When the Senate held the impeachment trial for the former president in February, seven Republicans voted with all 50 members of the chamber's Democratic caucus to convict the former president. Although this marked the most bipartisan presidential conviction vote in U.S. history, it fell short of the high constitutional threshold (a two-thirds majority) for a successful guilty verdict.
Meanwhile, Trump and his loyalist allies continue to spread lies and misinformation about the 2020 election. These baseless allegations have been thoroughly litigated and wholly discredited. Dozens of election challenge lawsuits filed by Trump and his supporters have failed in state and federal courts. Even judges appointed by Trump and other Republicans have rejected the allegations.
Recounts and audits in key battleground states, including in places where the election was overseen by pro-Trump Republicans, have reaffirmed Biden's win. Former Attorney General William Barr, who was widely viewed as one of Trump's most loyal Cabinet members, said in December that there was “no evidence” to support the claims of widespread voter fraud leading to Biden's victory. Furthermore, the Cybersecurity and Infrastructure Agency at the Department of Homeland Security, which was led by a Trump appointee, asserted that the 2020 election was the “most secure in American history.”
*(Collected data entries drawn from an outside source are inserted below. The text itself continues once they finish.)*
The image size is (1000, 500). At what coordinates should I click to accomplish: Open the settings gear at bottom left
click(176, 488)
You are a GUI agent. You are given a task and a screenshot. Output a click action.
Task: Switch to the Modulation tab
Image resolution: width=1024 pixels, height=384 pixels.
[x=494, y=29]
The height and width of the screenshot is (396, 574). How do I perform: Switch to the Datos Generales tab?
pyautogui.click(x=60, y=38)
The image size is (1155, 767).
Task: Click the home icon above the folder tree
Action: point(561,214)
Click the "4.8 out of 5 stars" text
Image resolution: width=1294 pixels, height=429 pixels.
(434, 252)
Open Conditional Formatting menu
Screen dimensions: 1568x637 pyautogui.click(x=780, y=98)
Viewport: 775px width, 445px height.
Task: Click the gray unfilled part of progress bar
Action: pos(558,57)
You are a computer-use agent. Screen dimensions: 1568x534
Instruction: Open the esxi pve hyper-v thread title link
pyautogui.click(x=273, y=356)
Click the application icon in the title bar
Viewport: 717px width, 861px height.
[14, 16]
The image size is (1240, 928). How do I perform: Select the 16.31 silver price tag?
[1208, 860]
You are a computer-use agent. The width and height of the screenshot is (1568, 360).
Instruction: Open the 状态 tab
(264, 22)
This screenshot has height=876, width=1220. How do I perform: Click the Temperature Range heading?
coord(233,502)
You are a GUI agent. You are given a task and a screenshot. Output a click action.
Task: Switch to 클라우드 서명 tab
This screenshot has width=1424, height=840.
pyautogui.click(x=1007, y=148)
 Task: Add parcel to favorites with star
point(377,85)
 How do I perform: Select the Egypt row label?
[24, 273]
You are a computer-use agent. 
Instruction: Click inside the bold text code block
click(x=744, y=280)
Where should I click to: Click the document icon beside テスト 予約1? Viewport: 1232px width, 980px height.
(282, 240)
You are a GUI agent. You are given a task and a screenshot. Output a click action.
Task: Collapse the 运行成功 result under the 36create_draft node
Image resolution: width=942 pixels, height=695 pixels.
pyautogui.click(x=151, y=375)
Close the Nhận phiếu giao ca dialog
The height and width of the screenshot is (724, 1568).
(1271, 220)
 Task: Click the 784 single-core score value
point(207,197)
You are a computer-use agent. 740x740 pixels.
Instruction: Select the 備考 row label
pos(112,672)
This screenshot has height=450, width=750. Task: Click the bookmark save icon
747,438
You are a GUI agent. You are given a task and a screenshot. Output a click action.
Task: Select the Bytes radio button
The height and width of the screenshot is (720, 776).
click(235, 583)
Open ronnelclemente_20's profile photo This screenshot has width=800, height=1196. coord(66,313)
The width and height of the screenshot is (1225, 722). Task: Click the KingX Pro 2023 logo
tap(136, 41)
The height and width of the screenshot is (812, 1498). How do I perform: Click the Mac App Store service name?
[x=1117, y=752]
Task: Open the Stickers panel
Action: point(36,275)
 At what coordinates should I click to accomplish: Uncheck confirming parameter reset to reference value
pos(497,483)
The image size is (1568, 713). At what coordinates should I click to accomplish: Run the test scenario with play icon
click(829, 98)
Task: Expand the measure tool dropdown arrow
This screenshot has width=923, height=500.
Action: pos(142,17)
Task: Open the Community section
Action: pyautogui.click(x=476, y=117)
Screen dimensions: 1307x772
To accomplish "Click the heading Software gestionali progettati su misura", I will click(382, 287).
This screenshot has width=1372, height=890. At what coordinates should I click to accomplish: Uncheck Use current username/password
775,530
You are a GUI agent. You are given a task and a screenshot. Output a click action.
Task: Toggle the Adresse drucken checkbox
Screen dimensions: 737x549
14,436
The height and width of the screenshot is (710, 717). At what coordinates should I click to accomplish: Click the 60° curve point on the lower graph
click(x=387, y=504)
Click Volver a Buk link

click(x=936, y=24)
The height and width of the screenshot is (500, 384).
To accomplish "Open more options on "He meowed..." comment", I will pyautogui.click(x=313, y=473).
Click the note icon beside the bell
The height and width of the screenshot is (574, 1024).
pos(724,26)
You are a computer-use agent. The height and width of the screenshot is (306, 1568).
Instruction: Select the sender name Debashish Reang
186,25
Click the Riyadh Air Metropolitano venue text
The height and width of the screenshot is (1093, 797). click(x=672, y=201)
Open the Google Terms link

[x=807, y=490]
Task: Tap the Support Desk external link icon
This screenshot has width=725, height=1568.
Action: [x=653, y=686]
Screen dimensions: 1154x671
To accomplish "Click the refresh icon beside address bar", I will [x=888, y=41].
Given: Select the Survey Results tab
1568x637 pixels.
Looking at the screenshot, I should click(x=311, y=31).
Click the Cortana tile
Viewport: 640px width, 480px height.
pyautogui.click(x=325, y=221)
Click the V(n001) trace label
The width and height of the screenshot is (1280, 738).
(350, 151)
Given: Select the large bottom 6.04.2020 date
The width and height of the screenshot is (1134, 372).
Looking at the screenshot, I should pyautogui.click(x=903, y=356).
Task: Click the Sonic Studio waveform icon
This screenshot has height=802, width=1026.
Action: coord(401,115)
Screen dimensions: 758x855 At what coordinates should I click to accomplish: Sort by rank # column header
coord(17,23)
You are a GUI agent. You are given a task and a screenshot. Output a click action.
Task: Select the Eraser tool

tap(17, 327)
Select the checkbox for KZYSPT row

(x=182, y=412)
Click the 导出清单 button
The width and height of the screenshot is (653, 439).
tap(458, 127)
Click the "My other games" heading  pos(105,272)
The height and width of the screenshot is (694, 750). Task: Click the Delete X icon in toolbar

But a significant majority of Republicans appear to believe Trump's lies about the election results. Polling conducted by Quinnipiac in May found that two-thirds (66 percent) do not believe Biden is the legitimate president. Another May survey by Reuters/Ipsos showed that 53 percent of Republicans still believed Trump was the rightful president.
Key allies of the former president—such as My Pillow CEO Mike Lindell and other prominent conservatives—have been hosting or participating in routine rallies promoting false claims about the 2020 election. The events often attract thousands of Trump supporters who appear to accept the misinformation as factual, with many expressing a belief that control of the country's government has been stolen.
Taylor infamously penned an anonymous 2018 opinion article in The New York Times, describing himself and others as the “resistance” within the Trump administration. He later anonymously published a book titled A Warning in late 2019 about his time serving under the former president. Just ahead of the presidential election, in October 2020, Taylor revealed himself as the anonymous author of the article and the book.
Newsweek reached out to the Republican National Committee for comment.